Les lignes musicales ont beau monter, descendre, onduler et zigzaguer, s'entortiller, tournicoter, c'est avec un aplomb imperturbable qu'elles s'enfoncent dans une jungle sonore d'une rare densité, bruissant de mille détails : larsens et petits riffs secs d'une guitare avant tout décorative, éclaboussures de claviers divers et variés, glapissements et mains qui claquent, saxo qui s'étrangle tout le long du single Get Myself into It... Et puis ces fameuses cowbells, clarines en VF, grosses cloches que l'on noue sous le cou des vaches helvètes et qui sont la marque de fabrique du groupe, son petit pouvoir spécial. Elles mettaient le feu, déjà, à l'increvable House of Jealous Lovers ; elles récidivent sur Whoo! Alright-Yeah... Uh Huh, plage délirante qui ne manquera pas d'inspirer les plus folles chorégraphies : il suffit qu'on ferme les yeux pour qu'un modem 56k se lance, sous nos paupières et les vivats de la foule, dans sa meilleure imitation de Travolta.

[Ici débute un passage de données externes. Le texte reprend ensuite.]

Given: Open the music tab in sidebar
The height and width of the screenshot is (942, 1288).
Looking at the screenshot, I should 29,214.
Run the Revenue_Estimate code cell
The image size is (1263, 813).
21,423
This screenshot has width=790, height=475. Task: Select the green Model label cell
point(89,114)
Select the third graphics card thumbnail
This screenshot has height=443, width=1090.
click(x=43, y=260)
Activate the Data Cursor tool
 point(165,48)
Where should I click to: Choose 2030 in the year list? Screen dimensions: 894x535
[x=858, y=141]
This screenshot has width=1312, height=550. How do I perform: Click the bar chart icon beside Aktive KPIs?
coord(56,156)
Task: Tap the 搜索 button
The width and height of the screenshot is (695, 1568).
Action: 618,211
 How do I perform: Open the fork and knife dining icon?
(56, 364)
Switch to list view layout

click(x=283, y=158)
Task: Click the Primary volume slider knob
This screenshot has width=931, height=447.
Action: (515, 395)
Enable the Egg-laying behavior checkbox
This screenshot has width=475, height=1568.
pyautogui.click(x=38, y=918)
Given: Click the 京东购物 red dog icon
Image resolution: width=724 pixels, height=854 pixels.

Défi constamment renouvelé aux lois de la gravité, Pieces of the People We Love tient autant de l'ingénierie foraine que de la composition musicale. Ces morceaux sont des huit aériens, des montagnes russes ou des rivières sauvages : quand s'ébranle la machinerie, il est trop tard pour mettre pied à terre. Fort heureusement, chaque tour de manège nous arrache cris de joie et hurlements surexcités - s'il faut en croire le chant orgasmique du bassiste Matt Safer sur The Devil, l'enthousiasme est partagé. Tant et si bien que ces voyages chichement minutés - 4 minutes chrono, en moyenne - resteront gravés comme de véritables odyssées rythmiques. On voit d'ici, tracé en lettres de flamme ou en capitales fluo, serti de néon souple ou d'ampoules clignotantes, le nom de l'attraction : THE GROOVE.